**Exercise goal**: A faithful copy of the listing below is required.

"""

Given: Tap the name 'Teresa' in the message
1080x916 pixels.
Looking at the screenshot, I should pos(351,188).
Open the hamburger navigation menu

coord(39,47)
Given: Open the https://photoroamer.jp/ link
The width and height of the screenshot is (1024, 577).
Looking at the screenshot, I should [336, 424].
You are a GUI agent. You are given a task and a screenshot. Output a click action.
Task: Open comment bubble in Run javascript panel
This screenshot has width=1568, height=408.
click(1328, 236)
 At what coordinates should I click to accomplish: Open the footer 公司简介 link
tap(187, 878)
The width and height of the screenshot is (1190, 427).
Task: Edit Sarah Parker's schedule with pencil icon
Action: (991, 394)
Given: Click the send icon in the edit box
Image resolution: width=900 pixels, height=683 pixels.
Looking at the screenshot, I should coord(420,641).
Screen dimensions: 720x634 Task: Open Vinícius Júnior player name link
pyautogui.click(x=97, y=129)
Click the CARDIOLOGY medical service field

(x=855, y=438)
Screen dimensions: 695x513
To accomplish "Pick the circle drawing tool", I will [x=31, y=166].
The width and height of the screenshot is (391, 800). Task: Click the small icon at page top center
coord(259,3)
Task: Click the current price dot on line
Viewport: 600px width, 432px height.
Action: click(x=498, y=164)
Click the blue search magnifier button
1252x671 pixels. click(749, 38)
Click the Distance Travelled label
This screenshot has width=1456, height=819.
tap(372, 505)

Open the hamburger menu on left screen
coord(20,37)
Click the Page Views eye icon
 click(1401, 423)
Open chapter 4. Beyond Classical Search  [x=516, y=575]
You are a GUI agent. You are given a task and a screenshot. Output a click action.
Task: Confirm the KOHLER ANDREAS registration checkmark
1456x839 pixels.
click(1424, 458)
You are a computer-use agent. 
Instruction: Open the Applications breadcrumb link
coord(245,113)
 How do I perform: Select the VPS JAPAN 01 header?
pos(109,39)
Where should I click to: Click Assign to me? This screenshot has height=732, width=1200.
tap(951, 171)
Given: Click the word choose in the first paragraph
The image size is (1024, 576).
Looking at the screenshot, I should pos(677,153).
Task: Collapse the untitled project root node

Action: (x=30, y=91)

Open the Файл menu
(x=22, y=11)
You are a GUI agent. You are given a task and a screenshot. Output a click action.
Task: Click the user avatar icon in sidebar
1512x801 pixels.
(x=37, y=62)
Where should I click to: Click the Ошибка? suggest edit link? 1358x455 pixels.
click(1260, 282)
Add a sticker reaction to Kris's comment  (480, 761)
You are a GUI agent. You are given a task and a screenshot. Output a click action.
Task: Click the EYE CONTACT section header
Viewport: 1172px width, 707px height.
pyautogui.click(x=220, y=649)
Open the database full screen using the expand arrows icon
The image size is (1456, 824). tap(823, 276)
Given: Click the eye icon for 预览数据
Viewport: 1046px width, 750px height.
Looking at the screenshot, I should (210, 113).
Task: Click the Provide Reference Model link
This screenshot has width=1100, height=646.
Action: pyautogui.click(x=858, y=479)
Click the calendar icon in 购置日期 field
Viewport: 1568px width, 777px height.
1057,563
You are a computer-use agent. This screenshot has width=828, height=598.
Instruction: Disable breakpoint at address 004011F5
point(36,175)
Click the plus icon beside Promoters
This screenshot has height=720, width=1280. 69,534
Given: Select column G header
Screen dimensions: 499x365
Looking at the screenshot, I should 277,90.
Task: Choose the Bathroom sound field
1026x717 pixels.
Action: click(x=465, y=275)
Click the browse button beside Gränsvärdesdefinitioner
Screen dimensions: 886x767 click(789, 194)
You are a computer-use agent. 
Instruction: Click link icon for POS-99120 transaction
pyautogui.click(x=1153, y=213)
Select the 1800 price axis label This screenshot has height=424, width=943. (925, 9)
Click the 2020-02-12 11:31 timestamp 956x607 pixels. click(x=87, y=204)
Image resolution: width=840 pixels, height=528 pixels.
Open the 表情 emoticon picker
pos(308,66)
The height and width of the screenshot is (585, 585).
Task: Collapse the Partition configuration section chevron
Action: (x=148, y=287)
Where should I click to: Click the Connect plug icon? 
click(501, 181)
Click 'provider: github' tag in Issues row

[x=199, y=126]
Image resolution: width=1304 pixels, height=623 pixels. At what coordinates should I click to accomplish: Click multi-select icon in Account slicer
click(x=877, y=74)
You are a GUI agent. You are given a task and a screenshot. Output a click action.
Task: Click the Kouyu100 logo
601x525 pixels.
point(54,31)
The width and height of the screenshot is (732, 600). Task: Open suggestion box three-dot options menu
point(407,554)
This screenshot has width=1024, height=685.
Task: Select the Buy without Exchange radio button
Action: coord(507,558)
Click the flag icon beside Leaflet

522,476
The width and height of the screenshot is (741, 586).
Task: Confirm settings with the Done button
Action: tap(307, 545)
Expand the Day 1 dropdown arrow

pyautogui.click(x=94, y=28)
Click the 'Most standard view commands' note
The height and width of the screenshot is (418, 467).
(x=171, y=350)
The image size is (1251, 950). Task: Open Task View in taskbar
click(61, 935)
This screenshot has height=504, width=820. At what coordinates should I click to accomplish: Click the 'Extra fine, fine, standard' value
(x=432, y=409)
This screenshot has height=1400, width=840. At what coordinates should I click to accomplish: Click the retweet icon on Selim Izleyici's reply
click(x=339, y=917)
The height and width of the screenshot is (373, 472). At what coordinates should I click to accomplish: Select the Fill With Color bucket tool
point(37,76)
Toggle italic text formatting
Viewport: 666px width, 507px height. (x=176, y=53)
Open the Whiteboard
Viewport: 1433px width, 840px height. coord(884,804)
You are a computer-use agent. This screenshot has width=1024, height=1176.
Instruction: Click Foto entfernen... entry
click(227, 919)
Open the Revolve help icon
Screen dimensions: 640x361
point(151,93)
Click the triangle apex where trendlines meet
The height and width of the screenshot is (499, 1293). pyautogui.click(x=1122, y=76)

"""

**Answer section**:
Given: Tap the name 'Teresa' in the message
1080x916 pixels.
Looking at the screenshot, I should pos(351,188).
Open the hamburger navigation menu

coord(39,47)
Given: Open the https://photoroamer.jp/ link
The width and height of the screenshot is (1024, 577).
Looking at the screenshot, I should [336, 424].
You are a GUI agent. You are given a task and a screenshot. Output a click action.
Task: Open comment bubble in Run javascript panel
This screenshot has width=1568, height=408.
click(1328, 236)
 At what coordinates should I click to accomplish: Open the footer 公司简介 link
tap(187, 878)
The width and height of the screenshot is (1190, 427).
Task: Edit Sarah Parker's schedule with pencil icon
Action: (991, 394)
Given: Click the send icon in the edit box
Image resolution: width=900 pixels, height=683 pixels.
Looking at the screenshot, I should coord(420,641).
Screen dimensions: 720x634 Task: Open Vinícius Júnior player name link
pyautogui.click(x=97, y=129)
Click the CARDIOLOGY medical service field

(x=855, y=438)
Screen dimensions: 695x513
To accomplish "Pick the circle drawing tool", I will [x=31, y=166].
The width and height of the screenshot is (391, 800). Task: Click the small icon at page top center
coord(259,3)
Task: Click the current price dot on line
Viewport: 600px width, 432px height.
Action: click(x=498, y=164)
Click the blue search magnifier button
1252x671 pixels. click(749, 38)
Click the Distance Travelled label
This screenshot has width=1456, height=819.
tap(372, 505)

Open the hamburger menu on left screen
coord(20,37)
Click the Page Views eye icon
 click(1401, 423)
Open chapter 4. Beyond Classical Search  [x=516, y=575]
You are a GUI agent. You are given a task and a screenshot. Output a click action.
Task: Confirm the KOHLER ANDREAS registration checkmark
1456x839 pixels.
click(1424, 458)
You are a computer-use agent. 
Instruction: Open the Applications breadcrumb link
coord(245,113)
 How do I perform: Select the VPS JAPAN 01 header?
pos(109,39)
Where should I click to: Click Assign to me? This screenshot has height=732, width=1200.
tap(951, 171)
Given: Click the word choose in the first paragraph
The image size is (1024, 576).
Looking at the screenshot, I should pos(677,153).
Task: Collapse the untitled project root node

Action: (x=30, y=91)

Open the Файл menu
(x=22, y=11)
You are a GUI agent. You are given a task and a screenshot. Output a click action.
Task: Click the user avatar icon in sidebar
1512x801 pixels.
(x=37, y=62)
Where should I click to: Click the Ошибка? suggest edit link? 1358x455 pixels.
click(1260, 282)
Add a sticker reaction to Kris's comment  (480, 761)
You are a GUI agent. You are given a task and a screenshot. Output a click action.
Task: Click the EYE CONTACT section header
Viewport: 1172px width, 707px height.
pyautogui.click(x=220, y=649)
Open the database full screen using the expand arrows icon
The image size is (1456, 824). tap(823, 276)
Given: Click the eye icon for 预览数据
Viewport: 1046px width, 750px height.
Looking at the screenshot, I should (210, 113).
Task: Click the Provide Reference Model link
This screenshot has width=1100, height=646.
Action: pyautogui.click(x=858, y=479)
Click the calendar icon in 购置日期 field
Viewport: 1568px width, 777px height.
1057,563
You are a computer-use agent. This screenshot has width=828, height=598.
Instruction: Disable breakpoint at address 004011F5
point(36,175)
Click the plus icon beside Promoters
This screenshot has height=720, width=1280. 69,534
Given: Select column G header
Screen dimensions: 499x365
Looking at the screenshot, I should 277,90.
Task: Choose the Bathroom sound field
1026x717 pixels.
Action: click(x=465, y=275)
Click the browse button beside Gränsvärdesdefinitioner
Screen dimensions: 886x767 click(789, 194)
You are a computer-use agent. 
Instruction: Click link icon for POS-99120 transaction
pyautogui.click(x=1153, y=213)
Select the 1800 price axis label This screenshot has height=424, width=943. (925, 9)
Click the 2020-02-12 11:31 timestamp 956x607 pixels. click(x=87, y=204)
Image resolution: width=840 pixels, height=528 pixels.
Open the 表情 emoticon picker
pos(308,66)
The height and width of the screenshot is (585, 585).
Task: Collapse the Partition configuration section chevron
Action: (x=148, y=287)
Where should I click to: Click the Connect plug icon? 
click(501, 181)
Click 'provider: github' tag in Issues row

[x=199, y=126]
Image resolution: width=1304 pixels, height=623 pixels. At what coordinates should I click to accomplish: Click multi-select icon in Account slicer
click(x=877, y=74)
You are a GUI agent. You are given a task and a screenshot. Output a click action.
Task: Click the Kouyu100 logo
601x525 pixels.
point(54,31)
The width and height of the screenshot is (732, 600). Task: Open suggestion box three-dot options menu
point(407,554)
This screenshot has width=1024, height=685.
Task: Select the Buy without Exchange radio button
Action: coord(507,558)
Click the flag icon beside Leaflet

522,476
The width and height of the screenshot is (741, 586).
Task: Confirm settings with the Done button
Action: tap(307, 545)
Expand the Day 1 dropdown arrow

pyautogui.click(x=94, y=28)
Click the 'Most standard view commands' note
The height and width of the screenshot is (418, 467).
(x=171, y=350)
The image size is (1251, 950). Task: Open Task View in taskbar
click(61, 935)
This screenshot has height=504, width=820. At what coordinates should I click to accomplish: Click the 'Extra fine, fine, standard' value
(x=432, y=409)
This screenshot has height=1400, width=840. At what coordinates should I click to accomplish: Click the retweet icon on Selim Izleyici's reply
click(x=339, y=917)
The height and width of the screenshot is (373, 472). At what coordinates should I click to accomplish: Select the Fill With Color bucket tool
point(37,76)
Toggle italic text formatting
Viewport: 666px width, 507px height. (x=176, y=53)
Open the Whiteboard
Viewport: 1433px width, 840px height. coord(884,804)
You are a computer-use agent. This screenshot has width=1024, height=1176.
Instruction: Click Foto entfernen... entry
click(227, 919)
Open the Revolve help icon
Screen dimensions: 640x361
point(151,93)
Click the triangle apex where trendlines meet
The height and width of the screenshot is (499, 1293). pyautogui.click(x=1122, y=76)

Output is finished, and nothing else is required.